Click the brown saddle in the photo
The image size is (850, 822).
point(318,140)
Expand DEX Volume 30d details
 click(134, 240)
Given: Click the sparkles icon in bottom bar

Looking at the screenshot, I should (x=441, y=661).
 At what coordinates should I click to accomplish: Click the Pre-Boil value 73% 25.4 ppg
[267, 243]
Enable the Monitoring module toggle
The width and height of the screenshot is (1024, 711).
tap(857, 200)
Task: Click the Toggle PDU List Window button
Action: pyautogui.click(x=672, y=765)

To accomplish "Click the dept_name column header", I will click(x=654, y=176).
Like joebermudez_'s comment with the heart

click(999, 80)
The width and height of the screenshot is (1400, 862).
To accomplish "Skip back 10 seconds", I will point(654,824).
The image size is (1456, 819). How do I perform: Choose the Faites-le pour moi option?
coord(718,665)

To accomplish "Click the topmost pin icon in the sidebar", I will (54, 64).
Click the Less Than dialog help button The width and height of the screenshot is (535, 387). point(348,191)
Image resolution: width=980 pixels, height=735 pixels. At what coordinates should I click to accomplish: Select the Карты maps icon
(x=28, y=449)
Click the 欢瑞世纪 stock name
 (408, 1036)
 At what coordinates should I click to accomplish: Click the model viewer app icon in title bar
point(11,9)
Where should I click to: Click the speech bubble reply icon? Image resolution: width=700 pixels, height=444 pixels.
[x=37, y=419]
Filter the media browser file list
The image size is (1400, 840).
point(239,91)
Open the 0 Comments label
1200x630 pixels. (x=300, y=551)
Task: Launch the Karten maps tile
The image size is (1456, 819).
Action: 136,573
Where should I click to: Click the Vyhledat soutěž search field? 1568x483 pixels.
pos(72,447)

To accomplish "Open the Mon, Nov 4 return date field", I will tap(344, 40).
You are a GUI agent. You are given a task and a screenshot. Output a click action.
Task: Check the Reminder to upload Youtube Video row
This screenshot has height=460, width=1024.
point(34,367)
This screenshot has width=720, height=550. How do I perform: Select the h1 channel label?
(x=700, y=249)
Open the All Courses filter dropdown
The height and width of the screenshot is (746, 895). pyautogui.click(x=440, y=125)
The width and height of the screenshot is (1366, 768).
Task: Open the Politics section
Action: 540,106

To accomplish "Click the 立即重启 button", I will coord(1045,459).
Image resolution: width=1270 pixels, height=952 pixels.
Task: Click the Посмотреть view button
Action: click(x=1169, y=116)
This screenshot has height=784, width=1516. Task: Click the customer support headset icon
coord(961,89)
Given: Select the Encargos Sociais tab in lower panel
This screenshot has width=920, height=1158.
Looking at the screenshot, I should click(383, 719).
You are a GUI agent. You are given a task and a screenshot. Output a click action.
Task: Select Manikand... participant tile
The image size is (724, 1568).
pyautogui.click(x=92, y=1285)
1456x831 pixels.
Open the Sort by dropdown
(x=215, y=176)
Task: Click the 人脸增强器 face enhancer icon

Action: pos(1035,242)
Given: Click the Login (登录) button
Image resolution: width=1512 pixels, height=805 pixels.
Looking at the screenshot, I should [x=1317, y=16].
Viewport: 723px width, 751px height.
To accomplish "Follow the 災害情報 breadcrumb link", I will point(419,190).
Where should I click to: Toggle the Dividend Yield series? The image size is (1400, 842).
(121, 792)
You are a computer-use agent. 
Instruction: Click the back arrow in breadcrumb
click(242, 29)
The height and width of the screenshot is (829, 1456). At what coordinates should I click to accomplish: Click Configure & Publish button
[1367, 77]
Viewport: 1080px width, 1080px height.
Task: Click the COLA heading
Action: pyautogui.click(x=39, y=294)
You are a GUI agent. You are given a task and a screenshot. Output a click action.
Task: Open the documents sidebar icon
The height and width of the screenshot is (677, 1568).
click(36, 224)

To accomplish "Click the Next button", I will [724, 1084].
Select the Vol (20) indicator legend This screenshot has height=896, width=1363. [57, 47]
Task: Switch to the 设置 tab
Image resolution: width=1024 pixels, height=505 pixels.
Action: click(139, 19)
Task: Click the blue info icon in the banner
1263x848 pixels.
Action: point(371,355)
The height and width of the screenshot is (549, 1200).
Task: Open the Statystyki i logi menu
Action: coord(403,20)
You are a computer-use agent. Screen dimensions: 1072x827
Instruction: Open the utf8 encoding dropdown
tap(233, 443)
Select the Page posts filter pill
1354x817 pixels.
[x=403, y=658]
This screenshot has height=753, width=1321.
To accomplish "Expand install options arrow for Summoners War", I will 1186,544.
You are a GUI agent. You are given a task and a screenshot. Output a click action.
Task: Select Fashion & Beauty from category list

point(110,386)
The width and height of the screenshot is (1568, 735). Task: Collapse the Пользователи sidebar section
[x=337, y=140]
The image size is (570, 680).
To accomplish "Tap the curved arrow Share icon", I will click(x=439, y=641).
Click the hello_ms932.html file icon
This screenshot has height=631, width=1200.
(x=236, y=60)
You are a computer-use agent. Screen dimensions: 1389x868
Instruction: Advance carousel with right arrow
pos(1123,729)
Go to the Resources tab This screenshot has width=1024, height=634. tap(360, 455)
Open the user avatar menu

★ ★ ★ ★ ★ ★ ★

The exercise
Render the items above as a Markdown table with two columns, Row and Text. Put each nonblank line in its own numbered row and leave out blank lines.

Solution to this problem
| Row | Text |
|---|---|
| 1 | Click the brown saddle in the photo |
| 2 | The image size is (850, 822). |
| 3 | point(318,140) |
| 4 | Expand DEX Volume 30d details |
| 5 |  click(134, 240) |
| 6 | Given: Click the sparkles icon in bottom bar |
| 7 | Looking at the screenshot, I should (x=441, y=661). |
| 8 |  At what coordinates should I click to accomplish: Click the Pre-Boil value 73% 25.4 ppg |
| 9 | [267, 243] |
| 10 | Enable the Monitoring module toggle |
| 11 | The width and height of the screenshot is (1024, 711). |
| 12 | tap(857, 200) |
| 13 | Task: Click the Toggle PDU List Window button |
| 14 | Action: pyautogui.click(x=672, y=765) |
| 15 | To accomplish "Click the dept_name column header", I will click(x=654, y=176). |
| 16 | Like joebermudez_'s comment with the heart |
| 17 | click(999, 80) |
| 18 | The width and height of the screenshot is (1400, 862). |
| 19 | To accomplish "Skip back 10 seconds", I will point(654,824). |
| 20 | The image size is (1456, 819). How do I perform: Choose the Faites-le pour moi option? |
| 21 | coord(718,665) |
| 22 | To accomplish "Click the topmost pin icon in the sidebar", I will (54, 64). |
| 23 | Click the Less Than dialog help button The width and height of the screenshot is (535, 387). point(348,191) |
| 24 | Image resolution: width=980 pixels, height=735 pixels. At what coordinates should I click to accomplish: Select the Карты maps icon |
| 25 | (x=28, y=449) |
| 26 | Click the 欢瑞世纪 stock name |
| 27 |  (408, 1036) |
| 28 |  At what coordinates should I click to accomplish: Click the model viewer app icon in title bar |
| 29 | point(11,9) |
| 30 | Where should I click to: Click the speech bubble reply icon? Image resolution: width=700 pixels, height=444 pixels. |
| 31 | [x=37, y=419] |
| 32 | Filter the media browser file list |
| 33 | The image size is (1400, 840). |
| 34 | point(239,91) |
| 35 | Open the 0 Comments label |
| 36 | 1200x630 pixels. (x=300, y=551) |
| 37 | Task: Launch the Karten maps tile |
| 38 | The image size is (1456, 819). |
| 39 | Action: 136,573 |
| 40 | Where should I click to: Click the Vyhledat soutěž search field? 1568x483 pixels. |
| 41 | pos(72,447) |
| 42 | To accomplish "Open the Mon, Nov 4 return date field", I will tap(344, 40). |
| 43 | You are a GUI agent. You are given a task and a screenshot. Output a click action. |
| 44 | Task: Check the Reminder to upload Youtube Video row |
| 45 | This screenshot has height=460, width=1024. |
| 46 | point(34,367) |
| 47 | This screenshot has width=720, height=550. How do I perform: Select the h1 channel label? |
| 48 | (x=700, y=249) |
| 49 | Open the All Courses filter dropdown |
| 50 | The height and width of the screenshot is (746, 895). pyautogui.click(x=440, y=125) |
| 51 | The width and height of the screenshot is (1366, 768). |
| 52 | Task: Open the Politics section |
| 53 | Action: 540,106 |
| 54 | To accomplish "Click the 立即重启 button", I will coord(1045,459). |
| 55 | Image resolution: width=1270 pixels, height=952 pixels. |
| 56 | Task: Click the Посмотреть view button |
| 57 | Action: click(x=1169, y=116) |
| 58 | This screenshot has height=784, width=1516. Task: Click the customer support headset icon |
| 59 | coord(961,89) |
| 60 | Given: Select the Encargos Sociais tab in lower panel |
| 61 | This screenshot has width=920, height=1158. |
| 62 | Looking at the screenshot, I should click(383, 719). |
| 63 | You are a GUI agent. You are given a task and a screenshot. Output a click action. |
| 64 | Task: Select Manikand... participant tile |
| 65 | The image size is (724, 1568). |
| 66 | pyautogui.click(x=92, y=1285) |
| 67 | 1456x831 pixels. |
| 68 | Open the Sort by dropdown |
| 69 | (x=215, y=176) |
| 70 | Task: Click the 人脸增强器 face enhancer icon |
| 71 | Action: pos(1035,242) |
| 72 | Given: Click the Login (登录) button |
| 73 | Image resolution: width=1512 pixels, height=805 pixels. |
| 74 | Looking at the screenshot, I should [x=1317, y=16]. |
| 75 | Viewport: 723px width, 751px height. |
| 76 | To accomplish "Follow the 災害情報 breadcrumb link", I will point(419,190). |
| 77 | Where should I click to: Toggle the Dividend Yield series? The image size is (1400, 842). |
| 78 | (121, 792) |
| 79 | You are a computer-use agent.  |
| 80 | Instruction: Click the back arrow in breadcrumb |
| 81 | click(242, 29) |
| 82 | The height and width of the screenshot is (829, 1456). At what coordinates should I click to accomplish: Click Configure & Publish button |
| 83 | [1367, 77] |
| 84 | Viewport: 1080px width, 1080px height. |
| 85 | Task: Click the COLA heading |
| 86 | Action: pyautogui.click(x=39, y=294) |
| 87 | You are a GUI agent. You are given a task and a screenshot. Output a click action. |
| 88 | Task: Open the documents sidebar icon |
| 89 | The height and width of the screenshot is (677, 1568). |
| 90 | click(36, 224) |
| 91 | To accomplish "Click the Next button", I will [724, 1084]. |
| 92 | Select the Vol (20) indicator legend This screenshot has height=896, width=1363. [57, 47] |
| 93 | Task: Switch to the 设置 tab |
| 94 | Image resolution: width=1024 pixels, height=505 pixels. |
| 95 | Action: click(139, 19) |
| 96 | Task: Click the blue info icon in the banner |
| 97 | 1263x848 pixels. |
| 98 | Action: point(371,355) |
| 99 | The height and width of the screenshot is (549, 1200). |
| 100 | Task: Open the Statystyki i logi menu |
| 101 | Action: coord(403,20) |
| 102 | You are a computer-use agent. Screen dimensions: 1072x827 |
| 103 | Instruction: Open the utf8 encoding dropdown |
| 104 | tap(233, 443) |
| 105 | Select the Page posts filter pill |
| 106 | 1354x817 pixels. |
| 107 | [x=403, y=658] |
| 108 | This screenshot has height=753, width=1321. |
| 109 | To accomplish "Expand install options arrow for Summoners War", I will 1186,544. |
| 110 | You are a GUI agent. You are given a task and a screenshot. Output a click action. |
| 111 | Task: Select Fashion & Beauty from category list |
| 112 | point(110,386) |
| 113 | The width and height of the screenshot is (1568, 735). Task: Collapse the Пользователи sidebar section |
| 114 | [x=337, y=140] |
| 115 | The image size is (570, 680). |
| 116 | To accomplish "Tap the curved arrow Share icon", I will click(x=439, y=641). |
| 117 | Click the hello_ms932.html file icon |
| 118 | This screenshot has height=631, width=1200. |
| 119 | (x=236, y=60) |
| 120 | You are a computer-use agent. Screen dimensions: 1389x868 |
| 121 | Instruction: Advance carousel with right arrow |
| 122 | pos(1123,729) |
| 123 | Go to the Resources tab This screenshot has width=1024, height=634. tap(360, 455) |
| 124 | Open the user avatar menu |